Chris Buechler wrote:
>On Fri, 14 Jan 2005 09:21:22 +0100, Vittore Zen <drzen at gamebox dot net> wrote:
>>mynetwork with <-> m0n0 <-> switch
>>radius server & | | |
>>def. gateway ap1 | |
>>(the same that
>>http://www.tomsnetworking.com/Sections-article92-page3.php but more
>>What is the best practices for wifi hot spot with m0n0wall?
>>My choiches are:
>>- no WEP in wifi access points
>>- captive portal with radius (and https?)
>If you're using radius to authenticate users, and have sensitive
>passwords (i.e. not one you hand out to anybody) you need to use
>https. Otherwise it's less than trivial for anybody to intercept
Depending on the intended use, this may or may not be a problem. If
you're using one time passwords (printing out a password on each coffee
receipt, where each password is only good once) then HTTPS isn't
required, but otherwise HTTPS is definitely required.

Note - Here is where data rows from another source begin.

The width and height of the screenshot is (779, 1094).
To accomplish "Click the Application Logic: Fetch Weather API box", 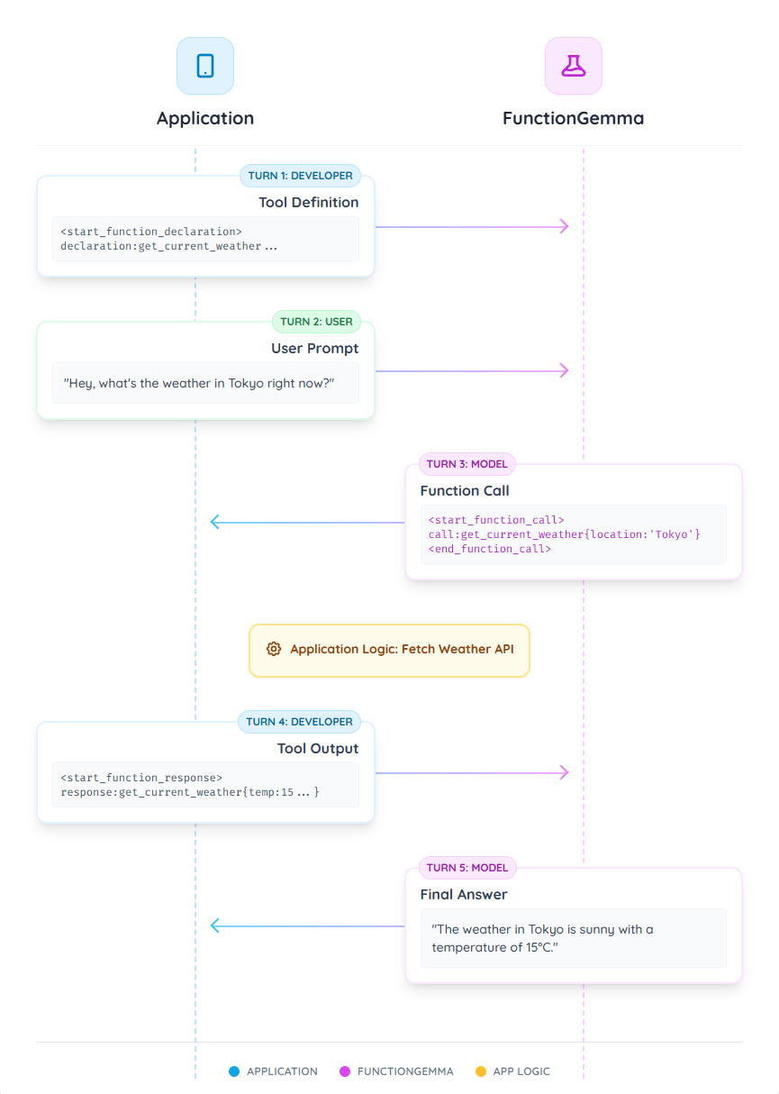I will click(389, 650).
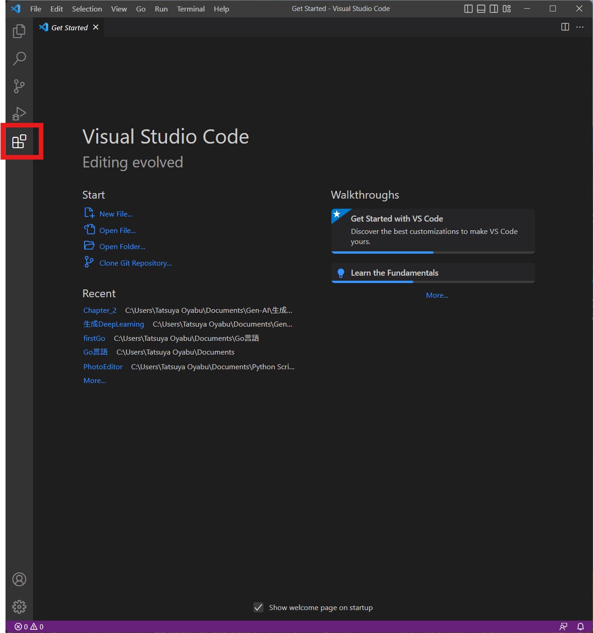Open the firstGo recent project
593x633 pixels.
(x=94, y=338)
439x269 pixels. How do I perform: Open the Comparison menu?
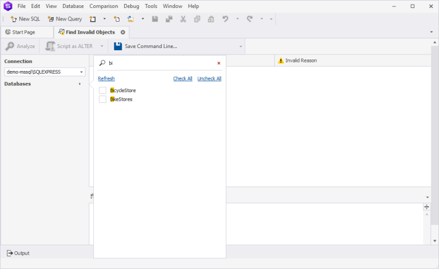(103, 6)
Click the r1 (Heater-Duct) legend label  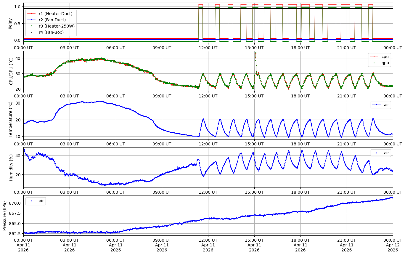[55, 13]
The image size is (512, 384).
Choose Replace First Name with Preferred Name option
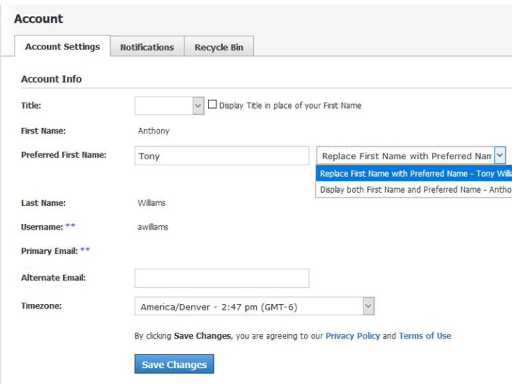click(x=413, y=173)
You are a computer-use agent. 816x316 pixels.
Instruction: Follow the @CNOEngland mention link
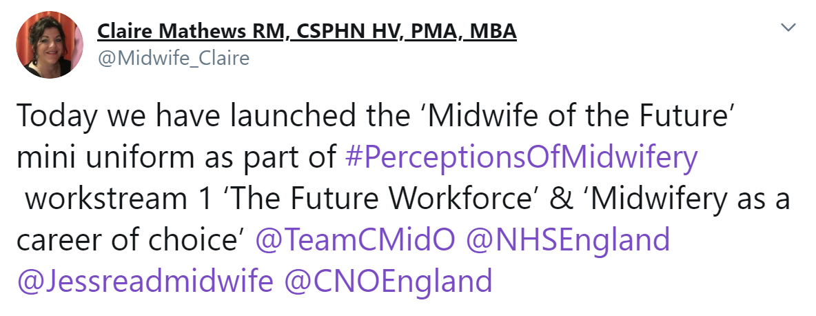(388, 281)
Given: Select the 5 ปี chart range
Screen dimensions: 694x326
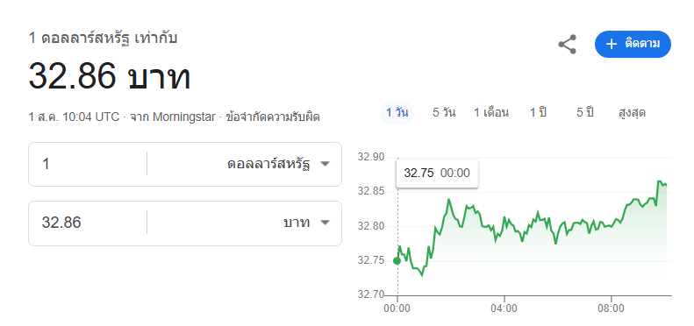Looking at the screenshot, I should pos(584,113).
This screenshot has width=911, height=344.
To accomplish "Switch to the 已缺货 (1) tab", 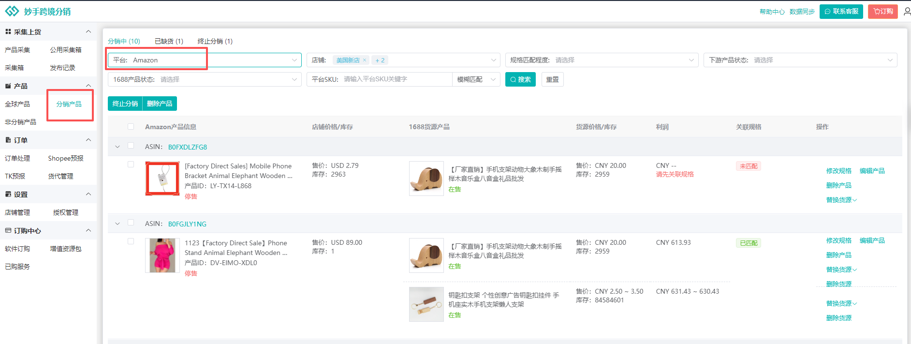I will point(169,41).
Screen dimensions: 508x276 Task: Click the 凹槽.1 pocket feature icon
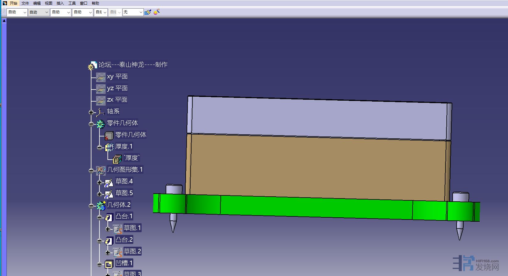(109, 264)
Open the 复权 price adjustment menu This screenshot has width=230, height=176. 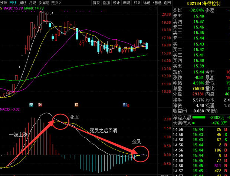96,3
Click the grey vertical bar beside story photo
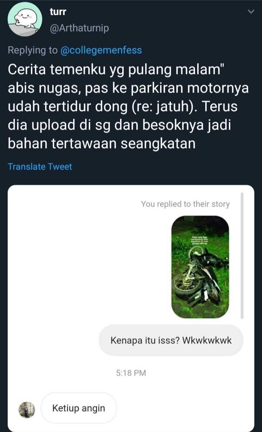Image resolution: width=262 pixels, height=432 pixels. click(242, 256)
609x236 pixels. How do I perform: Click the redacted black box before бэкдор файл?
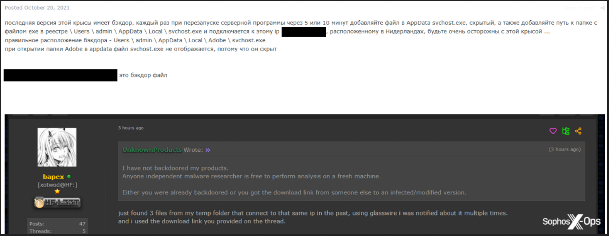[61, 75]
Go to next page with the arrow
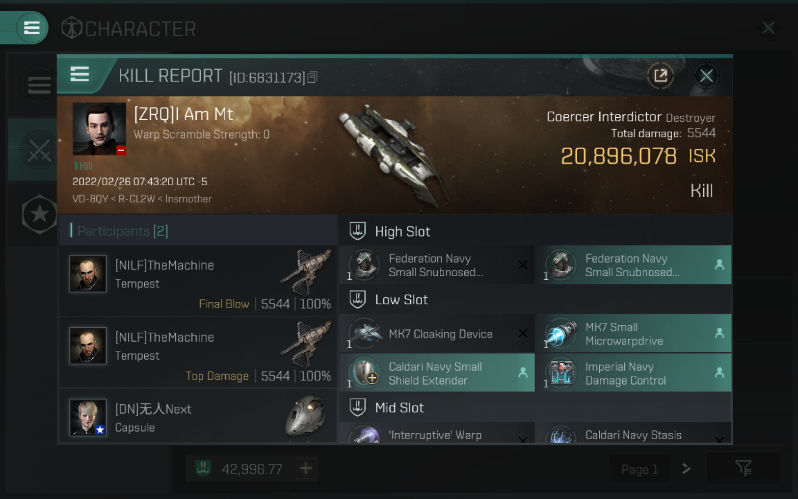This screenshot has height=499, width=798. [x=686, y=469]

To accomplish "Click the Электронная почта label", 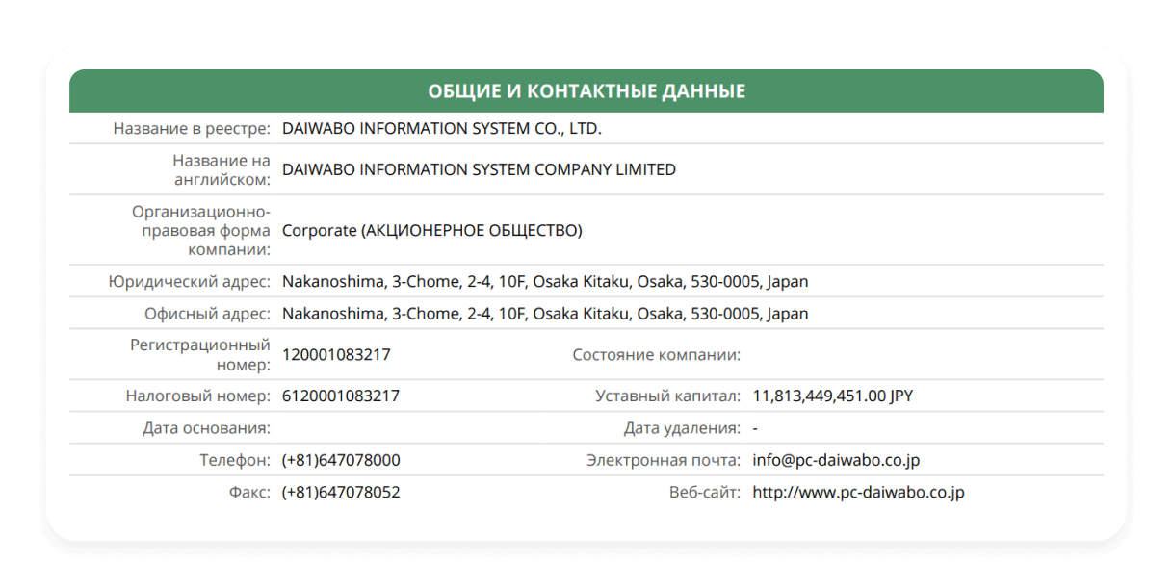I will pos(664,461).
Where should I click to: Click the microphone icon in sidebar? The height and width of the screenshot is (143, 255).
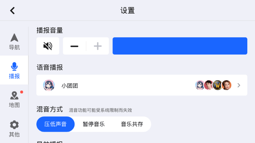[14, 67]
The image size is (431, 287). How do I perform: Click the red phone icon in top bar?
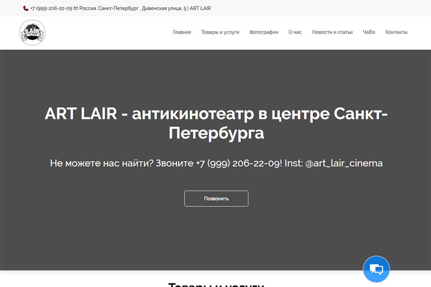(26, 9)
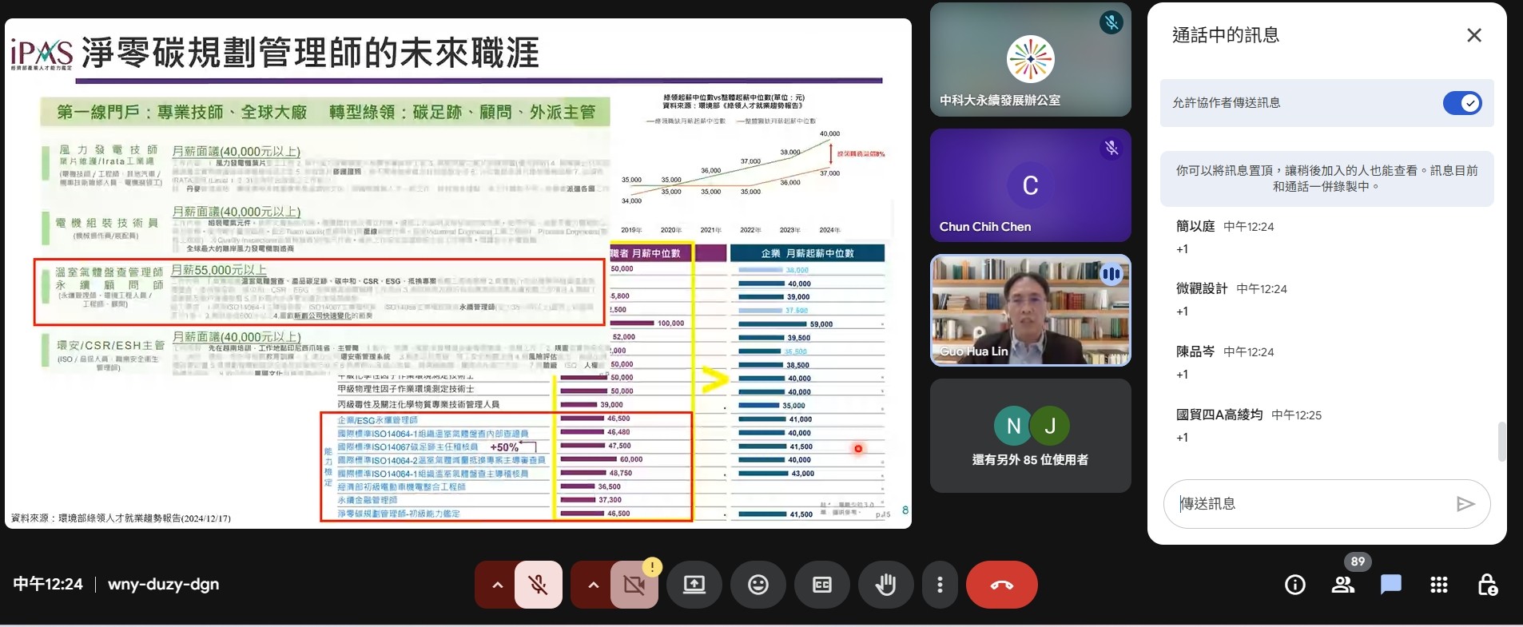Toggle the chat panel icon
Image resolution: width=1523 pixels, height=627 pixels.
(1390, 585)
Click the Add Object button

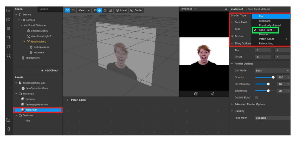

Personally I wouldn't bother with WEP since it's so easily cracked.
>>- dhcp server
>>- block every ip of mynetwork (to hotsport subnet) except default
>>- the same SSID on ap1, ap2, ap3 (are linksys)
>fine, but might get confusing when troubleshooting and testing link strength.
Same SSID is good since it allows roaming between access points.
>>- the same channel on ap1, ap2, ap3
>that might cause problems, not sure.
This will *definitely* cause a problem. Put the APs on 2, 6 and 11 --
This will allow most wireless NICs to automatically determine which AP
has the best signal without worrying about overlap or signals canceling
each other out.
Having two or more APs on the same channel will, at best, cause massive
packet loss. More likely it will render the entire network unusable,
especially if somebody shows up with a stronger-then-average antenna and
transmitter and two or more APs start thinking they're both receiving
communication from one client.
Usenet is like a herd of performing elephants with diarrhea --
massive, difficult to redirect, awe-inspiring, entertaining, and a
source of mind-boggling amounts of shit when you least expect it.